Importante ressaltar que a publicidade infantil é uma prática defendida por muito poucos e cada vez mais isolados, ainda não sintonizados com o espírito do tempo atual que exige posturas corretas e responsáveis também do setor empresarial. Nesse sentido, grandes empresas atuantes no Brasil, como Coca-Cola, Mars e Mercur foram a público, há muito tempo, para afirmar que não fariam mais publicidade infantil, tanto para cumprir a lei, como também declarando que essa é uma prática que viola padrões mínimos de responsabilidade social no marketing na comunicação comercial.
Assim, em um momento de país que se fala tanto em ética e moralidade públicas, cabe a todos – inclusive a empresas e associações de defesa de interesse econômico ou de classe –, contribuírem para essa tarefa e cumprirem as normas vigentes, pondo um fim derradeiro à publicidade infantil e suas consequências nefastas para a infância brasileira.
É, portanto, irresponsável afirmar por meio de supostos guias – que inclusive confundem conceitos básicos como a diferença de publicidade infantil e a “publicidade responsável de produtos destinados às crianças” –, que exista caminho ético possível “com cuidado e de forma responsável” para persuadir crianças ao consumo de um produto ou serviço.
Por fim, cabe sempre lembrar: a publicidade de qualquer produto continua a existir.
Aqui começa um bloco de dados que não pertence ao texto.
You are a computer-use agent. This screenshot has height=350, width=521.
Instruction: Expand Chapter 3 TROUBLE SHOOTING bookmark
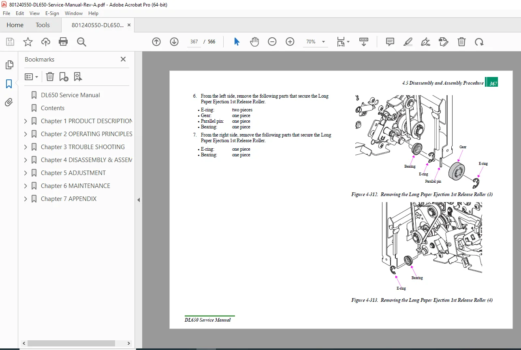point(26,147)
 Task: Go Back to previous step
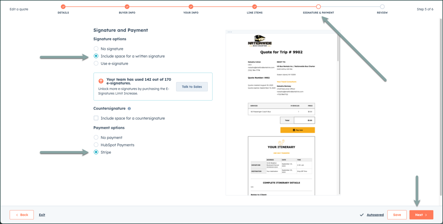tap(22, 215)
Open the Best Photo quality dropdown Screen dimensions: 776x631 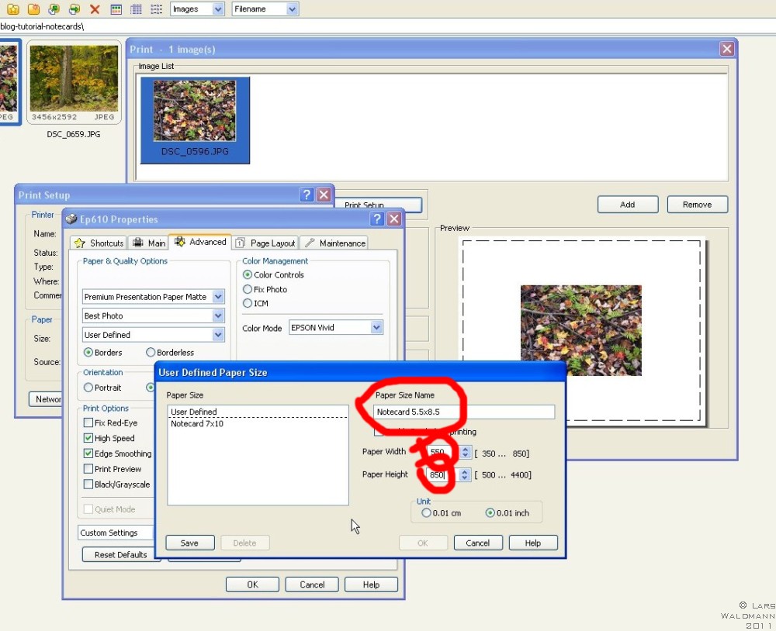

O consenso dentre aqueles que se preocupam com a infância é de que toda essa comunicação mercadológica, inclusive de “produtos infantis”, seja redirecionada aos adultos, mais capazes de analisar criticamente mensagens de apelo a consumo e decidir com liberdade por sua aquisição e uso.
Proteger as crianças brasileiras do assédio publicitário, mais do que uma demanda de um novo país, é um dever de todos nós: famílias, Estado, sociedade e das próprias empresas, como bem evidencia o Artigo 227 da Constituição que garante às crianças prioridade absoluta sempre e em qualquer instância, mesmo no marketing e na comunicação comercial. O caminho está traçado, é hora de trilhá-lo.